The Chilling True Story of Ashley Wallace: How Her Mother Poisoned Her Family with Antifreeze

On a crisp September morning in two-thousand-and-seven,
Ashley Wallace awoke at dawn, the sky pale as heaven.
Just twenty years old, in her dorm she prepared,
For her first day of college, excited yet scared.

She straightened her clothes, gathered notebooks with care,
The mirror reflected a girl going somewhere.
A knock at the door made her freeze where she stood—
Who could be visiting? Nobody should.

She opened it slowly, her heart full of dread,
Two officers waited, their faces like lead.
Not here for a crime she had done or had planned,
But news of her father, long buried in land.

They’d exhumed his remains, found poison inside,
No heart attack took him; he’d been made to die.
Shaken and trembling, her answers came weak,
Their pointed questions grew colder, more bleak.

She phoned her poor mother, who’d heard the same tale,
Both sobbing and lost as their strength seemed to fail.
Her sister was crying, the family unsure,
Who’d harmed their dear father? They’d known him as pure.
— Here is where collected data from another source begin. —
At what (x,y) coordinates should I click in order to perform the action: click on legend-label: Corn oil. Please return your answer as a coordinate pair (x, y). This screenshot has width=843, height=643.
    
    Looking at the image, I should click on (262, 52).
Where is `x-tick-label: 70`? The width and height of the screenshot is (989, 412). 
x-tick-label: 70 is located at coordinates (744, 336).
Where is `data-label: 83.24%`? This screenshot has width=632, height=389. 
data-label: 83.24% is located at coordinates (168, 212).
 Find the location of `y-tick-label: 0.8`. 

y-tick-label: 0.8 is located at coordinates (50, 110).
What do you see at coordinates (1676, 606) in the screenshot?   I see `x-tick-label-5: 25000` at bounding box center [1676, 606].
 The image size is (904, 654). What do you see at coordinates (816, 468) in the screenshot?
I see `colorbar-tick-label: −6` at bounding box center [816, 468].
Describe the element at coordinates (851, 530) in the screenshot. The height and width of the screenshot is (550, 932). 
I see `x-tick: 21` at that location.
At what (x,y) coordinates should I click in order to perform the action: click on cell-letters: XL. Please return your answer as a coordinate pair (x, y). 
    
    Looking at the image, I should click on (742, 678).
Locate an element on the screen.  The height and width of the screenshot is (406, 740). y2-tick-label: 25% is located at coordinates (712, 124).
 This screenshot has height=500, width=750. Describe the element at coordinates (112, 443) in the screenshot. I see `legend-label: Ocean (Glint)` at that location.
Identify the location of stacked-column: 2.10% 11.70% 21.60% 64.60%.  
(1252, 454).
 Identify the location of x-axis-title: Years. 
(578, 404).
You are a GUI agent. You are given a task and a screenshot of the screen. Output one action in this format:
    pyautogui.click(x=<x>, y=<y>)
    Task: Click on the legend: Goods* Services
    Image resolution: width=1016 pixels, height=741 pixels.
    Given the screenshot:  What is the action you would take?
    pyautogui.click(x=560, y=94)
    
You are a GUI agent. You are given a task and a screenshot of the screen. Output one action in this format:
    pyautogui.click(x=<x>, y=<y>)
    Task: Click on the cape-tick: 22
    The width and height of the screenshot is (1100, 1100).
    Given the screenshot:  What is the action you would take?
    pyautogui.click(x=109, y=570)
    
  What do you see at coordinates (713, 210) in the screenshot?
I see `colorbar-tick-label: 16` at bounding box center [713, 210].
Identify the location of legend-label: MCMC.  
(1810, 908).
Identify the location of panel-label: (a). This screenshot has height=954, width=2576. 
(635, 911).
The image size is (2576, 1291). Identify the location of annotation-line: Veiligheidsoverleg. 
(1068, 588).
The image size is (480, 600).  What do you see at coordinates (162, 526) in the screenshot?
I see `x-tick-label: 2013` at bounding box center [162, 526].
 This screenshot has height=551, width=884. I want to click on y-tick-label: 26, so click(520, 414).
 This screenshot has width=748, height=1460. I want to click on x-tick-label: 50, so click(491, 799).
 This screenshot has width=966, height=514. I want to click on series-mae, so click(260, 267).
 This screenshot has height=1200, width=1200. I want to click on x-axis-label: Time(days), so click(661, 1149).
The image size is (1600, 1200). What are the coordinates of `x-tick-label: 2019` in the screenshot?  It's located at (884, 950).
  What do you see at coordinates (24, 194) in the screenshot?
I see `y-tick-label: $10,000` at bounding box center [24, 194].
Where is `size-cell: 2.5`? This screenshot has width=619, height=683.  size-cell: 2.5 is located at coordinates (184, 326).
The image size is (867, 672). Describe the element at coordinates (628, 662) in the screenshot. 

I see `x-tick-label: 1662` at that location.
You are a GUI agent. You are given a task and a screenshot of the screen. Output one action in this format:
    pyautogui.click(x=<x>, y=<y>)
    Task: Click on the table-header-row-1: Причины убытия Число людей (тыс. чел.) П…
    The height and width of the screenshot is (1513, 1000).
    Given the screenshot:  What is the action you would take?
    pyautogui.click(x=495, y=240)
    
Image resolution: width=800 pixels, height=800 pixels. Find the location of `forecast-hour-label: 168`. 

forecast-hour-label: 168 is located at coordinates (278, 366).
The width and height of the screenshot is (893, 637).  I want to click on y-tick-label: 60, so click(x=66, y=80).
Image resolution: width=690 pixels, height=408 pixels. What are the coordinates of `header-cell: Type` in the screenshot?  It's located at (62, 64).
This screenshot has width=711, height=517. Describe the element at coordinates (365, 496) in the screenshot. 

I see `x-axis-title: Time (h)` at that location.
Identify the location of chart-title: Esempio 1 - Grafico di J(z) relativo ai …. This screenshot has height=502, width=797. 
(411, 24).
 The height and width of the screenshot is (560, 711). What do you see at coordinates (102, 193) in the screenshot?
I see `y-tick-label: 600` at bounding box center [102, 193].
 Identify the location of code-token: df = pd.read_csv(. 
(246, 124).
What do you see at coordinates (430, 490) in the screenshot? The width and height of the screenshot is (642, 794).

Back at her mom’s house they sat in the gloom,
Sharing their pain in that small kitchen room.
They poured out their drinks, trying hard not to break,
Yet under the surface a killer lay awake.

Morning brought headaches too sharp to ignore,
A hangover heavy, much worse than before.
Ashley pushed on, tried to face her new day,
While poison was coursing her life away.

Another night came, more drinks, more despair,
A mother, a daughter—death’s scent in the air.
Next morning she woke in a hospital bed,
Two officers watching, their faces like lead.

Her body near failure, her organs near done,
Fifteen minutes from death—yet somehow she’d won.
They handed a note with her signature there,
A confession to murders she’d never declare.

But truth soon emerged like a blade from the mist:
Her mother, not Ashley, had poisoned and hissed.
She’d killed both her husbands with antifreeze pain,
And framed her own daughter to cover the stain.

Yet she called help too early, the ruse fell apart,
And justice soon followed her cold, blackened heart.
Fifty-one years was the price for her crime,
She died behind bars, serving out her time.

And Ashley survived, though her soul bore the scar,
A tale of betrayal too twisted by far.
A family shattered, a nightmare come true,
In rhyming retelling, the darkness breaks through.